> PROBLEMS TO WORK ON
#1 Quote everything from "Emerging growth company ☒" down to "the Exchange Act." in the Evo Acquisition Corp. promissory note filing.
#2 Answer these from the Evo Acquisition Corp. promissory note filing:
(a) What is the maximum principal amount of the Note?
(b) On what date was the Note issued?
(c) At what price per warrant may the unpaid principal be converted?
#3 Write a continuation of the Evo Acquisition Corp. promissory note filing that picks up after its final sentence.

Emerging growth company ☒
If an emerging growth company, indicate by check mark
if the registrant has elected not to use the extended transition period for complying with any new or revised financial accounting standards
provided pursuant to Section 13(a) of the Exchange Act.
Item 1.01. Entry into a Material Definitive Agreement.
On April 6, 2022, Evo Acquisition
Corp. (the “Company”) issued a promissory note (the “Note”) in the principal amount of up to $1,500,000
to Evo Sponsor LLC (the “Sponsor”). The Note was issued in connection with advances the Sponsor will make to the Company
for working capital expenses. The Note bears no interest and is due and payable on the date on which the Company consummates its initial
business combination. The principal balance may not be prepaid without the Sponsor’s written consent. At the election of the Sponsor,
all or a portion of the unpaid principal amount of the Note may be converted into warrants at a price of $1.00 per warrant (the “Conversion
Warrants”). The Conversion Warrants would be identical to the warrants issued by the Company to the Sponsor in a private placement
in connection with the Company’s initial public offering. The Conversion Warrants and their underlying securities are entitled to
the registration rights set forth in the Note.

> DATA RECORDS
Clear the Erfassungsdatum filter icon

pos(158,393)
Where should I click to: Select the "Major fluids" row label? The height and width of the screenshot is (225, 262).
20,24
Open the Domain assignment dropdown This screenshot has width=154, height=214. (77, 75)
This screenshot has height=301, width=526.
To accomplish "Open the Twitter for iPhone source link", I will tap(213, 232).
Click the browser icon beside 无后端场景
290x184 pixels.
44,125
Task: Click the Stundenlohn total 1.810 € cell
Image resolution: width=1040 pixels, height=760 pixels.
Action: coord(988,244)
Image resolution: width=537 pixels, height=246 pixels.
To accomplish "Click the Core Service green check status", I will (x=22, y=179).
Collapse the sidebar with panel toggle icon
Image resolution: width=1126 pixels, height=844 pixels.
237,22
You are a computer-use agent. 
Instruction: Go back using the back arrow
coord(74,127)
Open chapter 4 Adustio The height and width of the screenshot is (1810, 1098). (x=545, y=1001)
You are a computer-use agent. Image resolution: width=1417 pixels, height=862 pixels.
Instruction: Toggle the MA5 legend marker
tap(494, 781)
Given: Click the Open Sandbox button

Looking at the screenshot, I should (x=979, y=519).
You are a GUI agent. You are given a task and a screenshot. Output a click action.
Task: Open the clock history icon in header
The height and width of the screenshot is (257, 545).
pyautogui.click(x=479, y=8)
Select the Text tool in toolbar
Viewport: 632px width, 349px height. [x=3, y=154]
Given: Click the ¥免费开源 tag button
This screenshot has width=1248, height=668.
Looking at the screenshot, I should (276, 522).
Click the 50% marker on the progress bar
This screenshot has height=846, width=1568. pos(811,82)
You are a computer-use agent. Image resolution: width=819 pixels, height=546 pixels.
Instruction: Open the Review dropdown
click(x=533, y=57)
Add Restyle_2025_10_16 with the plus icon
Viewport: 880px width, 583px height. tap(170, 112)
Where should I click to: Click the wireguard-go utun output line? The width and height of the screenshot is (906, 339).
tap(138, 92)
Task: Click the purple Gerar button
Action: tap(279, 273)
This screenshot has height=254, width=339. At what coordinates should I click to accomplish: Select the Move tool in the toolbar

> ANSWERS
#1
Emerging growth company ☒
If an emerging growth company, indicate by check mark
if the registrant has elected not to use the extended transition period for complying with any new or revised financial accounting standards
provided pursuant to Section 13(a) of the Exchange Act.

#2
(a) Up to $1,500,000.
(b) April 6, 2022.
(c) $1.00 per warrant.

#3
The foregoing description is qualified
in its entirety by reference to the Note, a copy of which is attached as Exhibit 10.1 hereto and is incorporated herein by reference.
Item 2.03. Creation of a Direct Financial Obligation
or an Obligation Under an Off-balance Sheet Arrangement of a Registrant.
The disclosure contained in Item
1.01 of this Current Report on Form 8-K is incorporated by reference in this Item 2.03.
Item 3.02. Unregistered Sale of Equity Securities.
The disclosure set forth under Item
1.01 of this Current Report on Form 8-K is incorporated by reference into this Item 3.02. The Note issued to the Sponsor was offered
and sold in a transaction exempt from registration under the Securities Act of 1933, as amended, in reliance on Section 4(a)(2) thereof.
Item 9.01. Financial Statements and Exhibits.
SIGNATURE
Pursuant to the requirements of the Securities Exchange
Act of 1934, the registrant has duly caused this report to be signed on its behalf by the undersigned hereunto duly authorized.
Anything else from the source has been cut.